Also, depending on only extraction industries for revenue over a long period is not necessarily the ideal economically. History suggests that it can be profitable for a while, but the oil dries up, the coal cannot be sold due to environmental concerns, the price of a commodity drops below profitability, 
and you have a bust. If all your economic eggs are in one basket, there will be real pain. I am not anti drilling and extraction, but balancing Utah's economy with a strong recreationalist based economy sector utilizing public lands may be the safer bet *economically and financially* in the long run. And having lived all over the West, Utah does have some pretty special recreational resources that competes well nationally and worldwide.


----------



## BPturkeys (Sep 13, 2007)

And yet, alas, you wait and see, our single minded populous, being the sheep we are, will return these guys back to office. Outdoor recreationist beware, these guys are not your friends!


----------



## utahgolf (Sep 8, 2007)

Catherder said:


> A few comments off the top of my soft head.
> 
> 1.
> 
> You are correct on your assessment, but I do have to ask. Is the politician to be faulted for this or the mindless electorate that stupidly falls for this schtick?

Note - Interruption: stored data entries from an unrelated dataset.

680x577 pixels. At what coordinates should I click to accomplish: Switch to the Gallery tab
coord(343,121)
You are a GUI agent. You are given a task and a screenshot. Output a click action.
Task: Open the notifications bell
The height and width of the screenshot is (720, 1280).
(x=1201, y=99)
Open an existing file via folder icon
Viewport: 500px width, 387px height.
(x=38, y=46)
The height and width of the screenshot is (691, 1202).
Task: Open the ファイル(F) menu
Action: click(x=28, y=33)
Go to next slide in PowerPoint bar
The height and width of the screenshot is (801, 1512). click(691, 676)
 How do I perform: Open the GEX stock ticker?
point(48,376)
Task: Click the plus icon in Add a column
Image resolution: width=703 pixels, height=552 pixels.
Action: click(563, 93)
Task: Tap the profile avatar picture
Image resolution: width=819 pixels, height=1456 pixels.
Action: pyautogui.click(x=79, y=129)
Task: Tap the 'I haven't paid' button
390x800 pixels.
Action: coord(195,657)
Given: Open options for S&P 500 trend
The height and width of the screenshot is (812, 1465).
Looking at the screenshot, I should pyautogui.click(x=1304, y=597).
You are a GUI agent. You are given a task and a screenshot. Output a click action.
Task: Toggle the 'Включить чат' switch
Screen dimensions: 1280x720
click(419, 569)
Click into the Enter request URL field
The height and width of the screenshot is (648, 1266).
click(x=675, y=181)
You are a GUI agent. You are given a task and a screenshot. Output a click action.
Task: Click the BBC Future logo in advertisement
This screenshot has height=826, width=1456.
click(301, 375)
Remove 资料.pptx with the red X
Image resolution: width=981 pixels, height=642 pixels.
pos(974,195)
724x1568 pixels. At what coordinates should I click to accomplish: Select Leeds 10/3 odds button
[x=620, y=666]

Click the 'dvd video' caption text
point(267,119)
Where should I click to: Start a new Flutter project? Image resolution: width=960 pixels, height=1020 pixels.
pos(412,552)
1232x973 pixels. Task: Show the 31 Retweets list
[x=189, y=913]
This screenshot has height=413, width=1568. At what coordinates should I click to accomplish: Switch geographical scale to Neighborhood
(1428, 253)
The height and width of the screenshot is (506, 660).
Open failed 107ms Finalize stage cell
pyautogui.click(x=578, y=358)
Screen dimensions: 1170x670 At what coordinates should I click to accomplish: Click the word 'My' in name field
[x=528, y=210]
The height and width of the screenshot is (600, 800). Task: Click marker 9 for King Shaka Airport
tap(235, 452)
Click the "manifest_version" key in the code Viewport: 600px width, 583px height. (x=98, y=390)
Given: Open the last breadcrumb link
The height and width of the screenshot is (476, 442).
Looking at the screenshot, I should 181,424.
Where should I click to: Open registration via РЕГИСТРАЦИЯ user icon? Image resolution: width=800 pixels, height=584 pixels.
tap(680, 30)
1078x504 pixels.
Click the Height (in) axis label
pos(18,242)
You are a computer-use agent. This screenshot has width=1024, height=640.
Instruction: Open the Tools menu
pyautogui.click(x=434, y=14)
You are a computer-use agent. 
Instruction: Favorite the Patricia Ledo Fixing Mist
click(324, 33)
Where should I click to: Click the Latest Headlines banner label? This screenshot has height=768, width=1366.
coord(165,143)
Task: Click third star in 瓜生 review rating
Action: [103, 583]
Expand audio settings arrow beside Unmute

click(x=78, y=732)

I blame both, the politicians and the electorate. Just take a look nationally right now, The fact that trump is leading in polls just shows how full of crap the voting block is.


----------



## GaryFish (Sep 7, 2007)

One thing about the outdoor retailers show. It is one show. One of many downtown events. Sure, it is huge. But outdoor retailers money is the same color as comic con money, or international clogging festival, quilting convention, or or or, whatever conference of the week is going on downtown in the Salt Palace. My point is that people argue all the time about what would the downtown businesses do if SLC lost the outdoor retailers show. The answer is that the convention bureau would court and attract another show during that week.


----------



## utahgolf (Sep 8, 2007)

well if the cloggers decide to up and leave, than I think that might be the leverage we need to put this public land thing to rest!


----------



## Catherder (Aug 2, 2008)

GaryFish said:


> One thing about the outdoor retailers show. It is one show. One of many downtown events. Sure, it is huge. But outdoor retailers money is the same color as comic con money, or international clogging festival, quilting convention, or or or, whatever conference of the week is going on downtown in the Salt Palace. My point is that people argue all the time about what would the downtown businesses do if SLC lost the outdoor retailers show. The answer is that the convention bureau would court and attract another show during that week.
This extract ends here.